In fairness, some manufacturers are focusing on safety for women. Good old forever safety conscious Volvo. Since they were the seat belt inventors back in 1962, I guess it makes sense. They’ve been collecting data on women under their E.V.A Initiative (equal vehicles for everyone) and just like how they released the seat belt design, they plan to release this data to other manufacturers too.
Response from safety advocates
According to Emily Thomas, Ph.D., automotive safety engineer at Consumer Reports’ Auto Test Center, “The reality of progress in automotive safety is that it heavily relies on regulation. Unless the federal motor vehicle safety standards require dynamic crash testing with average-sized female crash dummies in multiple seating positions, driver side included, the dummy industry and automakers won’t make that leap themselves.”
Jason Foreman, a principal scientist with the Center for Applied Biomechanics, solidifies the requirement for more data with his belief that, “we don’t have enough information on the biomechanics of female occupants, or an understanding of the specific factors that create a higher risk for females. Until we understand the fundamental biomechanical factors that contribute to increased risk for females, we’ll be limited in our ability to close the risk gap,”
Astrid Linder, research director of traffic safety at the Swedish National Road and Transport Research Institute, is working on a prototype to accurately represent women’s bodies.

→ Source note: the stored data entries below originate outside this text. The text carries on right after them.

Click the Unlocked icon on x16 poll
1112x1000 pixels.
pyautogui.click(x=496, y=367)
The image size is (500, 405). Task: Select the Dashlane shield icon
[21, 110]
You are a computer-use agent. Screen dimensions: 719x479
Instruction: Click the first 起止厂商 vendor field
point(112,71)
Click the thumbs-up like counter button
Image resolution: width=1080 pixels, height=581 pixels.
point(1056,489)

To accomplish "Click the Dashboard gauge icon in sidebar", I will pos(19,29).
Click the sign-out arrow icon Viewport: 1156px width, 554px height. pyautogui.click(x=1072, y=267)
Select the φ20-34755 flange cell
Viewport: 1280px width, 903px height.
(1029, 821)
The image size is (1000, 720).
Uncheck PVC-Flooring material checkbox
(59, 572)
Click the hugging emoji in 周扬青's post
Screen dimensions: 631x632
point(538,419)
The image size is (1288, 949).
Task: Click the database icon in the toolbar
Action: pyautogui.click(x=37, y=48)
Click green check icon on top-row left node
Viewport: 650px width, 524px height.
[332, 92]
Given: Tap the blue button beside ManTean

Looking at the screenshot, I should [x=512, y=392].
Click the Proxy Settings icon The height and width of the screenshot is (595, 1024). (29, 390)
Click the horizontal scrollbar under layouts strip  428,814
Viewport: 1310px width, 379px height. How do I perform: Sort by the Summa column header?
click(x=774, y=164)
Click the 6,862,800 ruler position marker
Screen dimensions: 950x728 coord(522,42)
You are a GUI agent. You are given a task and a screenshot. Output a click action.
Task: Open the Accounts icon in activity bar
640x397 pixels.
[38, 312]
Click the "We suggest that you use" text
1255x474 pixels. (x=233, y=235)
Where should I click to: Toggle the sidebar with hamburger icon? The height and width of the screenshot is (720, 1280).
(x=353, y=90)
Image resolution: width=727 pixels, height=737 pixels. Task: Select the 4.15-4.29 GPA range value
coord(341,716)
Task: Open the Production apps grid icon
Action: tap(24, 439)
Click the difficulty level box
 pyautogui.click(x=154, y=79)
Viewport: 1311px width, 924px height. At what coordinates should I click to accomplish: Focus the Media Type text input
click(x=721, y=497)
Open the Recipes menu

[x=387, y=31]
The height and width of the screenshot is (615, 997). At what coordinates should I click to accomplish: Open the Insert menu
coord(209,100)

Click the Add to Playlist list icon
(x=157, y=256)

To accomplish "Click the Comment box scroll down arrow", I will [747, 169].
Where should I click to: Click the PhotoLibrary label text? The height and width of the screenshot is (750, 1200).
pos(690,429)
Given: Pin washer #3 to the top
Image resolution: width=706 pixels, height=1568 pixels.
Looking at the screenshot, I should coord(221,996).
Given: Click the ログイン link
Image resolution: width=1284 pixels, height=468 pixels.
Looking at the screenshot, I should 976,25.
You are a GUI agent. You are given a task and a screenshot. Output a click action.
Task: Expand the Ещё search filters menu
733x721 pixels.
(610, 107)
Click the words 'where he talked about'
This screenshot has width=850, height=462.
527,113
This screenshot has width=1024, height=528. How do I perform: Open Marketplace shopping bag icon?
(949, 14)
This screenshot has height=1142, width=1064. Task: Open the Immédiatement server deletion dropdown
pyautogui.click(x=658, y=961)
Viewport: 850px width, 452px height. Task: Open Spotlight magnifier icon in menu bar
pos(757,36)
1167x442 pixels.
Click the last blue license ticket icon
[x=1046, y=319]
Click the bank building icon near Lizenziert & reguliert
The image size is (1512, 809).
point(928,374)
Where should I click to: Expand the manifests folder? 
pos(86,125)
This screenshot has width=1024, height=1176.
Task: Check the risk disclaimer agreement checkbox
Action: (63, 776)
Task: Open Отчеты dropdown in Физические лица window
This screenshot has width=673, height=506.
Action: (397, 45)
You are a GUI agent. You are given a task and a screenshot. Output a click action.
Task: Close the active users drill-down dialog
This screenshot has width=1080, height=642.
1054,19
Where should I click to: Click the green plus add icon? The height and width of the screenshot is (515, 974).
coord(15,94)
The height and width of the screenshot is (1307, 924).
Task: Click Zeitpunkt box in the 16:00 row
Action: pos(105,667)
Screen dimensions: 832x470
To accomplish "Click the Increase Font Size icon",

She also argues that technically this is already a legal requirement under Article 8 of the Treaty of Functioning of the European Union – “In all its activities, the Union shall aim to eliminate inequalities, and to promote equality, between men and women.” So the EU is just deciding to overlook equality between drivers right now?
Between using more diverse and representative crash test dummies, actually regulating for this and car manufacturers designing for holistic safety, there’s plenty of room for improvement when it comes to car safety for women. And it’s about time we start focusing more attention on it, I mean, it’s only our lives at risk here.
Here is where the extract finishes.